Tugas Anda:
• A. Dalam keadaan apa saja puasa seseorang tidak batal walaupun ia makan atau minum, menurut teks tentang pembatal puasa? Sebutkan semuanya.
• B. Ringkas teks tentang pembatal puasa dalam dua kalimat.

Sumber:
☆ ☆ ☆
Apa saja yang termasuk pembatal puasa?
Berikut adalah rincian enam pembatal puasa diantaranya:
1. Makan dan minum dengan sengaja.
Hal
ini merupakan pembatal puasa berdasarkan kesepakatan para ulama[1].
Makan dan minum yang dimaksudkan adalah dengan memasukkan apa saja ke
dalam tubuh melalui mulut, baik yang dimasukkan adalah sesuatu yang
bermanfaat (seperti roti dan makanan lainnya), sesuatu yang membahayakan
atau diharamkan (seperti khomr dan rokok[2]), atau sesuatu yang tidak
ada nilai manfaat atau bahaya (seperti potongan kayu)[3]. Dalilnya
adalah firman Allah Ta’ala,
وَكُلُوا
وَاشْرَبُوا حَتَّى يَتَبَيَّنَ لَكُمُ الْخَيْطُ الْأَبْيَضُ مِنَ
الْخَيْطِ الْأَسْوَدِ مِنَ الْفَجْرِ ثُمَّ أَتِمُّوا الصِّيَامَ إِلَى
اللَّيْلِ
“Dan
makan minumlah hingga terang bagimu benang putih dari benang hitam,
yaitu fajar. Kemudian sempurnakanlah puasa itu sampai (datang) malam.” (QS. Al Baqarah: 187).
Jika
orang yang berpuasa lupa, keliru, atau dipaksa, puasanya tidaklah
batal. Dari Abu Hurairah radhiyallahu ‘anhu, Nabi shallallahu ‘alaihi wa
sallam bersabda,
إِذَا نَسِىَ فَأَكَلَ وَشَرِبَ فَلْيُتِمَّ صَوْمَهُ ، فَإِنَّمَا أَطْعَمَهُ اللَّهُ وَسَقَاهُ
“Apabila
seseorang makan dan minum dalam keadaan lupa, hendaklah dia tetap
menyempurnakan puasanya karena Allah telah memberi dia makan dan minum.”[4]
Beliau shallallahu ‘alaihi wa sallam juga bersabda,
إِنَّ اللَّهَ وَضَعَ عَنْ أُمَّتِى الْخَطَأَ وَالنِّسْيَانَ وَمَا اسْتُكْرِهُوا عَلَيْهِ
“Sesungguhnya Allah menghilangkan dari umatku dosa karena keliru, lupa, atau dipaksa.”[5]
Yang
juga termasuk makan dan minum adalah injeksi makanan melalui infus.
☆ ☆ ☆
Data yang Diberikan:
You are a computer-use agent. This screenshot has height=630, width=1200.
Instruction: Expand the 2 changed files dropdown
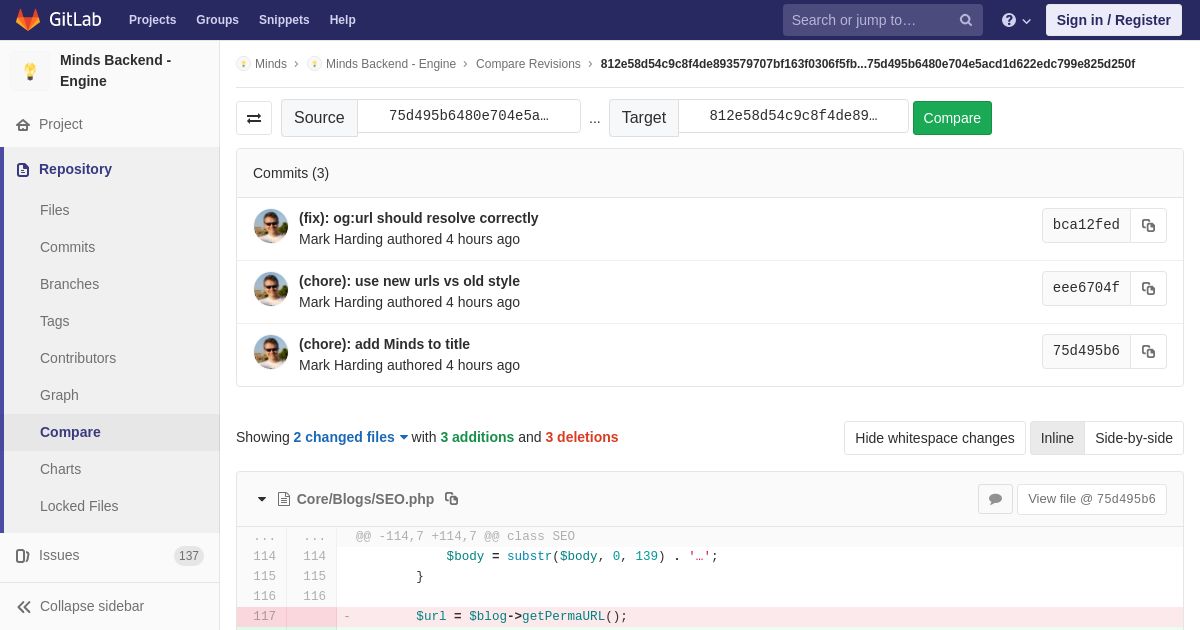(350, 437)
☆ ☆ ☆
Jawaban Setiap Tugas:
• A.
- Lupa
- Keliru
- Dipaksa

• B. Pembatal puasa pertama dari enam yang dirinci adalah makan dan minum dengan sengaja, yaitu memasukkan apa saja ke dalam tubuh melalui mulut, termasuk injeksi makanan melalui infus, berdasarkan kesepakatan ulama dan QS. Al Baqarah: 187. Namun, puasa tidak batal bila orang yang berpuasa melakukannya karena lupa, keliru, atau dipaksa.